## Polecenie 1
Ustal, czy każde z poniższych stwierdzeń zgadza się z artykułem zamieszczonym niżej. Przy każdym odpowiedz „tak” lub „nie” i przytocz dosłownie rozstrzygające słowa artykułu. (a) Autor uważa grę za złą. (b) Większość momentów grozy w grze to jump scare’y. (c) Autor ocenia oprawę dźwiękową negatywnie.
──────── Artykuł ────────
A skoro wspomniałem o Redeye, czy mówiłem kiedyś, jak bardzo nienawidzę eskortować w grach NPC? Ci debile lgną do zagrożenia i nie potrafią się bronić. Czy naprawdę tak ciężko było zaprogramować zastępcy szeryfa umiejętność strzelania, skoro twórcy potrafili dać Svetlanie zdolność machania ostrzami? Do tego nie można przebiegać przez hordy, bo debile zostaną z tyłu i posłużą za posiłek dla armii wygłodniałych nieumarłych. Stare, dobre artificial stupidity.
Taki duży, a tak dał się załatwić
Tak narzekam i narzekam, na strzelanie, na pułapki, na AS, ale gra nie jest wcale zła. Podoba mi się fakt, że scenarzyści zdawali sobie sprawę z tego, ile standardów horroru wykorzystali i postanowili zawrzeć kilka autoironicznych żartów, jak chociażby Stranger odmawiający podania hasła do siedziby Spookhouse, gdyż uważa je za kompletny debilizm i przestarzałe zabezpieczenie. To, w połączeniu z jednak dość ciekawymi aktami, poza trzecim (nie mogłem sobie odpuścić, tegoż powinno nie być po prostu) i świetnym protagonistą zapewnia zabawę na kilka godzin.

Tytuł ma też swoje momenty. Czasami podskakiwałem na krześle, kiedy nagle wyskakiwało coś, gdzieś w oddali przemykał ghoul, bądź też szedłem korytarzem i nie było żadnych niemilców. Spodziewałem się wtedy ataku z każdej strony, nie wiedząc, jakie wyposażenie będzie najlepsze. Niestety, większość z tych momentów grozy to jump scare’y. Dadzą frajdę, ale nie sprawią, że gracz nie prześpi nocy bez zaufanych Coltów pod ręką.
Siema Elspeth
Nie zawodzi też oprawa dźwiękowa. Muzyka, która podkreśla nastrój, niezłe odgłosy strzałów i potworów, a nade wszystko, świetna gra aktorów głosowych. Szczególnie głos Strangera zapada w pamięć, szkoda, że mężczyzna, który go podkładał już nie żyje, naprawdę był świetny w tym, co robił.
──────── Rekordy ────────
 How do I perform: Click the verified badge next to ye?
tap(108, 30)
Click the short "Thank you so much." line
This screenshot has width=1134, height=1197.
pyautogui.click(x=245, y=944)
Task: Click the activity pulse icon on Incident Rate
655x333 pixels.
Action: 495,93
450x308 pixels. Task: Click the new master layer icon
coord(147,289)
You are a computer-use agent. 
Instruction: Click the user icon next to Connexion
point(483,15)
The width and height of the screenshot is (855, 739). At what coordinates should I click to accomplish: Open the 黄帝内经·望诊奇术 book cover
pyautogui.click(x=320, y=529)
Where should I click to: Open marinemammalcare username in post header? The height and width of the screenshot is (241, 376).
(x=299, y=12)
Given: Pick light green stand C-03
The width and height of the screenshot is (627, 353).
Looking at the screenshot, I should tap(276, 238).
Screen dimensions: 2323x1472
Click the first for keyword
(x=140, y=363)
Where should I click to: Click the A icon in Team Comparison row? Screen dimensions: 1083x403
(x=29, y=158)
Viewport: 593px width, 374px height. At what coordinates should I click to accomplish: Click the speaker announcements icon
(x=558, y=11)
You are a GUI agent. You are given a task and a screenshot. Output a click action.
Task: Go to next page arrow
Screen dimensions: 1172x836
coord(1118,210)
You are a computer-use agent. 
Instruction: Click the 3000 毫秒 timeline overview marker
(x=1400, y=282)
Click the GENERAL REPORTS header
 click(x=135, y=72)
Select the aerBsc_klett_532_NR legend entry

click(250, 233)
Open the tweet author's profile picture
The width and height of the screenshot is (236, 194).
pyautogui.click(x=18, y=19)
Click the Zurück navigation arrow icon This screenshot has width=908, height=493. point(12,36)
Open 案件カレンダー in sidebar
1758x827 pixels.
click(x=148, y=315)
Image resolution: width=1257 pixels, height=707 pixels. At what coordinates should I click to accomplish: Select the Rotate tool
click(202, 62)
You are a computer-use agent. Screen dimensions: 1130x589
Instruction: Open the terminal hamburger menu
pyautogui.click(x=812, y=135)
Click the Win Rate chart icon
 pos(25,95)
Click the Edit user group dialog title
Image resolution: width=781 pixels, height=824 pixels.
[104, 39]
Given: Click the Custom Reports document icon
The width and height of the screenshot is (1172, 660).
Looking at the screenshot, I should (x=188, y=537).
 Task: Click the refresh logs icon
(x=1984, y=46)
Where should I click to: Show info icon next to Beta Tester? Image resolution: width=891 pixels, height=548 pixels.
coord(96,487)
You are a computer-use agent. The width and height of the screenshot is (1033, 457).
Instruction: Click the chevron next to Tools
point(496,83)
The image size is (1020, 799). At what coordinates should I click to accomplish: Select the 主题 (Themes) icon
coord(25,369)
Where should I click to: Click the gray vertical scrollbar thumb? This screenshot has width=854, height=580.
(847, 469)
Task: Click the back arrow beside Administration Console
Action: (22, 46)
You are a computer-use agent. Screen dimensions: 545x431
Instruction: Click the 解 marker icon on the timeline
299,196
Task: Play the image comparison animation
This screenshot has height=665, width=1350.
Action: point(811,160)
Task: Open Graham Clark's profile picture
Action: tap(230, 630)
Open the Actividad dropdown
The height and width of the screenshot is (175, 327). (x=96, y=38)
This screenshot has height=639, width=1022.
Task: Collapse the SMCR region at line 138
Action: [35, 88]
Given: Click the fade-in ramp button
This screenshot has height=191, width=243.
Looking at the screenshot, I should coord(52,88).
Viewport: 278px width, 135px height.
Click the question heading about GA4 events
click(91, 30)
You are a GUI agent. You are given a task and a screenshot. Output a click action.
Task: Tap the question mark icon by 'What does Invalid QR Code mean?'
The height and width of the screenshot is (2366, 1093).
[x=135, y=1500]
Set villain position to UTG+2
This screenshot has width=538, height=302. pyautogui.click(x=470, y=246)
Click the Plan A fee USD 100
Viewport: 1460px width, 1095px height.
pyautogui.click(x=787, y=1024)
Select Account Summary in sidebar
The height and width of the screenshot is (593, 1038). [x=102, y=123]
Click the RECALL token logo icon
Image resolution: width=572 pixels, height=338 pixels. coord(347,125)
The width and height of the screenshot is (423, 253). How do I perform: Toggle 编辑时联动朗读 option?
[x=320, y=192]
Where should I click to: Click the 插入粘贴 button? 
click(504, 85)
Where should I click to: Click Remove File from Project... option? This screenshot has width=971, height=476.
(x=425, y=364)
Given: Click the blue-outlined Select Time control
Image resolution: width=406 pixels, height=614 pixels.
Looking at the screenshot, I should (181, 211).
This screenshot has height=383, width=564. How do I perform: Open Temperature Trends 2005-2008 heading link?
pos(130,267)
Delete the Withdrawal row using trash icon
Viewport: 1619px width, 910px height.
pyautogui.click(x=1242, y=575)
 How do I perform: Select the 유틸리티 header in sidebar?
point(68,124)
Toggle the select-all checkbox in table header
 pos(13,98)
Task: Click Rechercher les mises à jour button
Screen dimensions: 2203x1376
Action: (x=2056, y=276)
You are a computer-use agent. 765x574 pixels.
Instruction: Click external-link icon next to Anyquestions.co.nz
────────
## Polecenie 2
Zbierz z rekordów wszystkie wiersze, w których występuje słowo „agent”, i przepisz je.

## Poprawna odpowiedź 1
(a) Nie: „ale gra nie jest wcale zła”.
(b) Tak: „Niestety, większość z tych momentów grozy to jump scare’y”.
(c) Nie: „Nie zawodzi też oprawa dźwiękowa”.

## Poprawna odpowiedź 2
You are a computer-use agent. 
You are a GUI agent. You are given a task and a screenshot. Output a click action.
You are a computer-use agent. 
You are a computer-use agent. Screen dimensions: 1130x589
You are a computer-use agent. The width and height of the screenshot is (1033, 457).
You are a computer-use agent. Screen dimensions: 545x431
You are a GUI agent. You are given a task and a screenshot. Output a click action.
You are a computer-use agent. 765x574 pixels.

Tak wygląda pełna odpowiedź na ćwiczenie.